### TO DO
Give the listing below again in full, exactly as written.

### MATERIAL PROVIDED

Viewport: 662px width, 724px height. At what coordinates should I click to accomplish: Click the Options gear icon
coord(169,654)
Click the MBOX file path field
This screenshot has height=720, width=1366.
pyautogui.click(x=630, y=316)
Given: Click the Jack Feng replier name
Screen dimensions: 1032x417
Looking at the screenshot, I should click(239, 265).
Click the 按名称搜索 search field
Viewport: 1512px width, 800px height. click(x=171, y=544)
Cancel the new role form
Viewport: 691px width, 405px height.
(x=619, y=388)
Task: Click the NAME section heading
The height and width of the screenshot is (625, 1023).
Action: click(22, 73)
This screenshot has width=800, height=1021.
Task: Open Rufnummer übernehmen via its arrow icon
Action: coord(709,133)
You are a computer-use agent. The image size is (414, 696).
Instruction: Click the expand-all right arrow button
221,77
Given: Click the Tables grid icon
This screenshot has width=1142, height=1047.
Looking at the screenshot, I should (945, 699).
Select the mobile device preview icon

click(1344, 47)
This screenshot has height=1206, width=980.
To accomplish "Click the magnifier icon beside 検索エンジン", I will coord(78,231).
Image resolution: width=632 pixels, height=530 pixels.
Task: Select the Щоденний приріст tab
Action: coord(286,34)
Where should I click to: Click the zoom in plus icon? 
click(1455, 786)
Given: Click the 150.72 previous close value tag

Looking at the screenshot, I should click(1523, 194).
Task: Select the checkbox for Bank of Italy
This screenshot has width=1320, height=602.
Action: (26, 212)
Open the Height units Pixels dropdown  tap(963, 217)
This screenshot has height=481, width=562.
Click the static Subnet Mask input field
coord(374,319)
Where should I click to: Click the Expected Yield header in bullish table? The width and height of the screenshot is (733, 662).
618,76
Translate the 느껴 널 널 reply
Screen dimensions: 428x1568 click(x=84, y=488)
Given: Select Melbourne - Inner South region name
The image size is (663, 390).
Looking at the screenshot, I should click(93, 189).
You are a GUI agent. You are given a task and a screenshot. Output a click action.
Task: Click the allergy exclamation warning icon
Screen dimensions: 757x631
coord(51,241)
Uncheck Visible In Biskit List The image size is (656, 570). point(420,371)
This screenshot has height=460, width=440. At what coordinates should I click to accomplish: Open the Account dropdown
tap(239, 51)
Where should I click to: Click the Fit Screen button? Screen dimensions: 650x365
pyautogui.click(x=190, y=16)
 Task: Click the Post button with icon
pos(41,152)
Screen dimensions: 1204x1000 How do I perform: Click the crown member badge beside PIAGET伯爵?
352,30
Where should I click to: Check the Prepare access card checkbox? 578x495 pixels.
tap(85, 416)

### RESULT FOR THIS EXERCISE
Viewport: 662px width, 724px height. At what coordinates should I click to accomplish: Click the Options gear icon
coord(169,654)
Click the MBOX file path field
This screenshot has height=720, width=1366.
pyautogui.click(x=630, y=316)
Given: Click the Jack Feng replier name
Screen dimensions: 1032x417
Looking at the screenshot, I should click(239, 265).
Click the 按名称搜索 search field
Viewport: 1512px width, 800px height. click(x=171, y=544)
Cancel the new role form
Viewport: 691px width, 405px height.
(x=619, y=388)
Task: Click the NAME section heading
The height and width of the screenshot is (625, 1023).
Action: click(22, 73)
This screenshot has width=800, height=1021.
Task: Open Rufnummer übernehmen via its arrow icon
Action: coord(709,133)
You are a computer-use agent. The image size is (414, 696).
Instruction: Click the expand-all right arrow button
221,77
Given: Click the Tables grid icon
This screenshot has width=1142, height=1047.
Looking at the screenshot, I should (945, 699).
Select the mobile device preview icon

click(1344, 47)
This screenshot has height=1206, width=980.
To accomplish "Click the magnifier icon beside 検索エンジン", I will coord(78,231).
Image resolution: width=632 pixels, height=530 pixels.
Task: Select the Щоденний приріст tab
Action: coord(286,34)
Where should I click to: Click the zoom in plus icon? 
click(1455, 786)
Given: Click the 150.72 previous close value tag

Looking at the screenshot, I should click(1523, 194).
Task: Select the checkbox for Bank of Italy
This screenshot has width=1320, height=602.
Action: (26, 212)
Open the Height units Pixels dropdown  tap(963, 217)
This screenshot has height=481, width=562.
Click the static Subnet Mask input field
coord(374,319)
Where should I click to: Click the Expected Yield header in bullish table? The width and height of the screenshot is (733, 662).
618,76
Translate the 느껴 널 널 reply
Screen dimensions: 428x1568 click(x=84, y=488)
Given: Select Melbourne - Inner South region name
The image size is (663, 390).
Looking at the screenshot, I should click(93, 189).
You are a GUI agent. You are given a task and a screenshot. Output a click action.
Task: Click the allergy exclamation warning icon
Screen dimensions: 757x631
coord(51,241)
Uncheck Visible In Biskit List The image size is (656, 570). point(420,371)
This screenshot has height=460, width=440. At what coordinates should I click to accomplish: Open the Account dropdown
tap(239, 51)
Where should I click to: Click the Fit Screen button? Screen dimensions: 650x365
pyautogui.click(x=190, y=16)
 Task: Click the Post button with icon
pos(41,152)
Screen dimensions: 1204x1000 How do I perform: Click the crown member badge beside PIAGET伯爵?
352,30
Where should I click to: Check the Prepare access card checkbox? 578x495 pixels.
tap(85, 416)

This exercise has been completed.